Recorded information →
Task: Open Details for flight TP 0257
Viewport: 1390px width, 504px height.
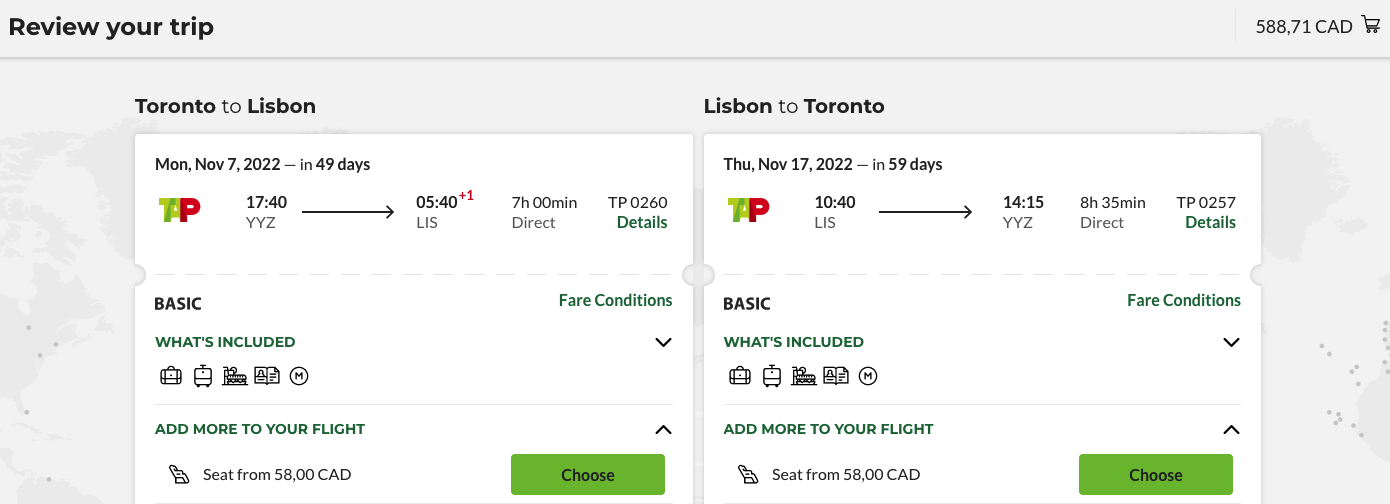Action: (x=1210, y=222)
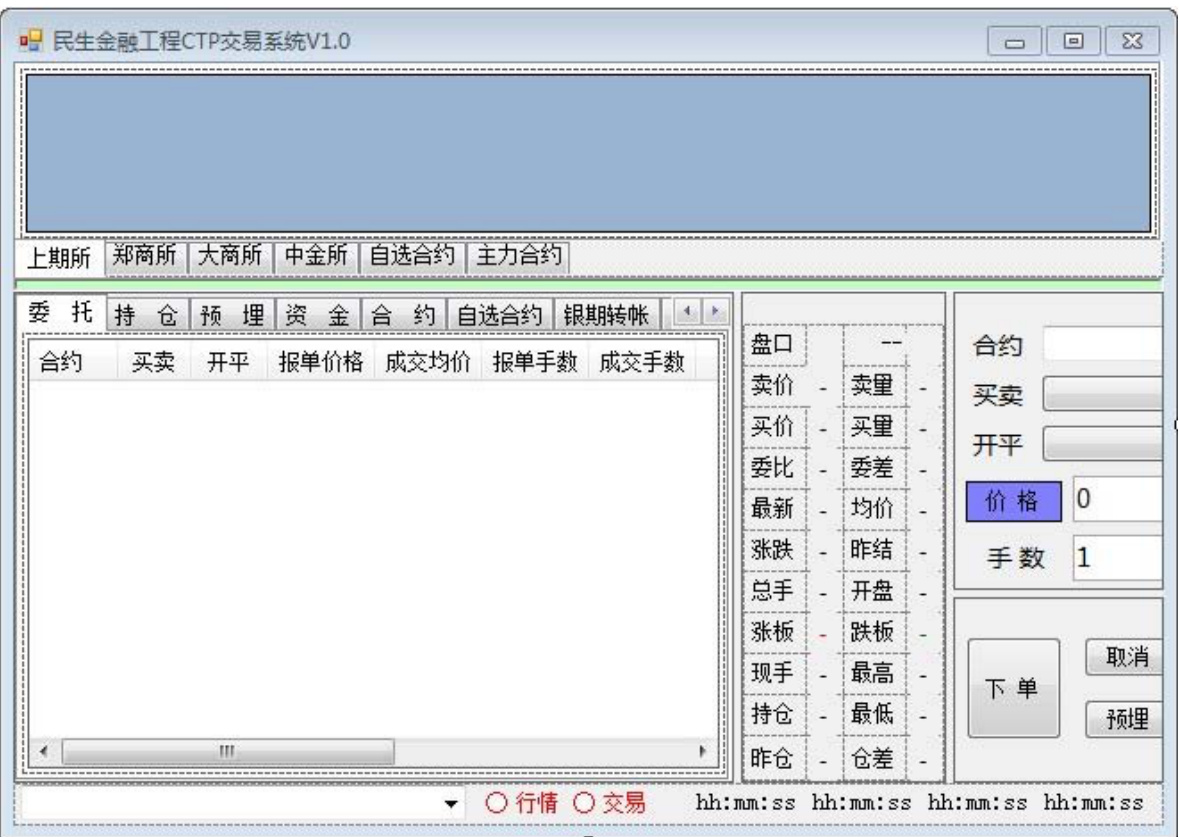This screenshot has height=837, width=1179.
Task: Open the 开平 selector
Action: [1102, 443]
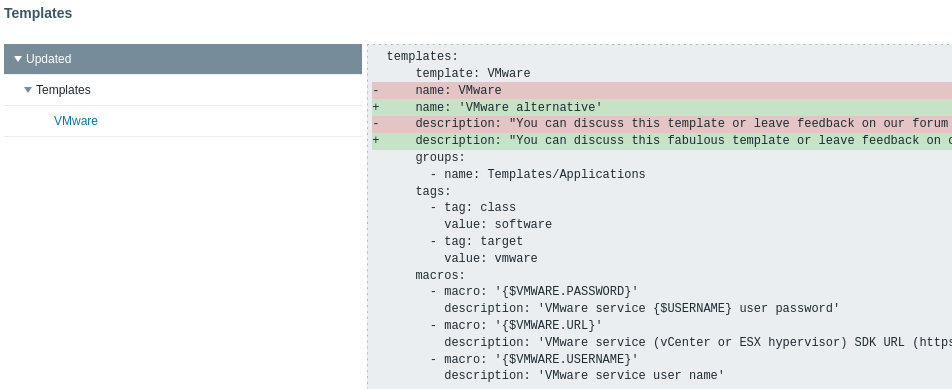Click the minus marker beside name: VMware
The width and height of the screenshot is (952, 389).
pyautogui.click(x=376, y=90)
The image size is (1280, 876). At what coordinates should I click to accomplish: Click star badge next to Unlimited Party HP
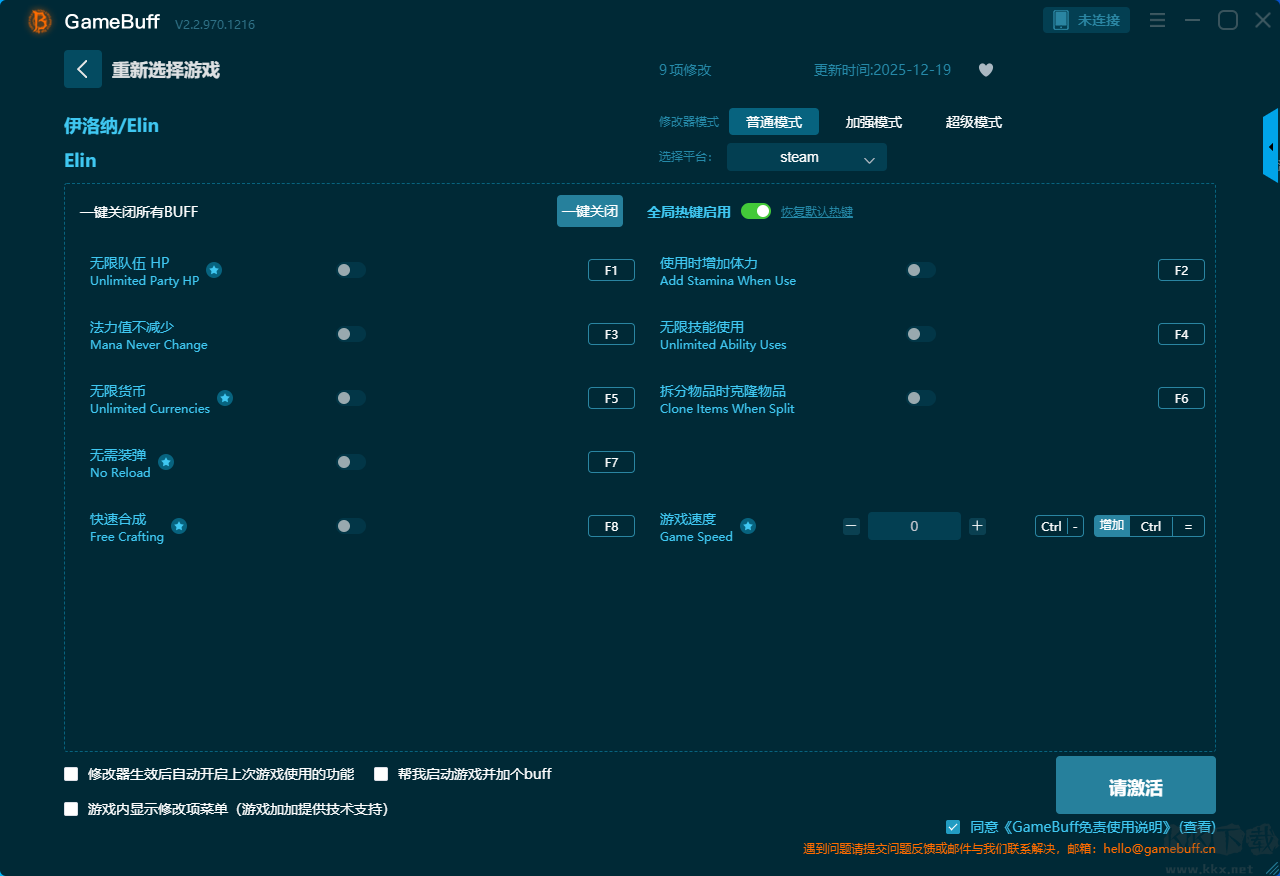point(214,270)
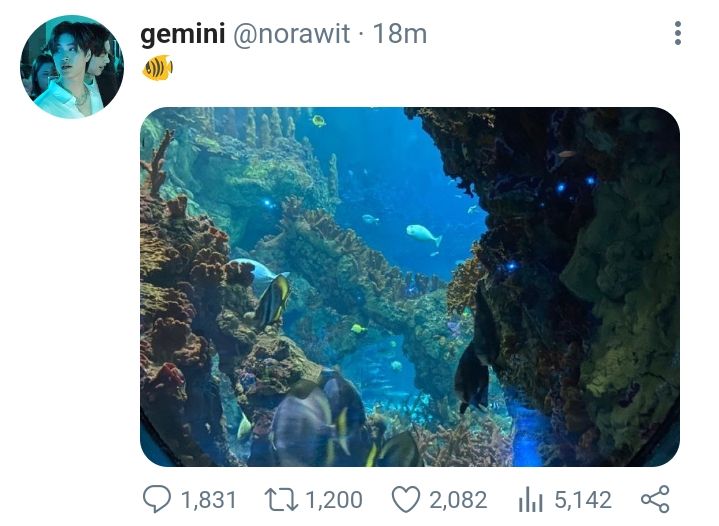Click the 1,831 replies count
The height and width of the screenshot is (526, 719).
[207, 499]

How to complete this task → Print the complete listing exactly as it stands, without its pictures.

Answer below →
Task: Open Details for flight TP 0257
Viewport: 1390px width, 504px height.
Action: (x=1210, y=222)
This screenshot has height=837, width=1179.
Task: Open the 开平 selector
Action: [1102, 443]
Click the minus marker beside name: VMware
The width and height of the screenshot is (952, 389).
pyautogui.click(x=376, y=90)
The image size is (1280, 876). At what coordinates should I click to accomplish: Click star badge next to Unlimited Party HP
point(214,270)
Click the 1,831 replies count
The height and width of the screenshot is (526, 719).
[207, 499]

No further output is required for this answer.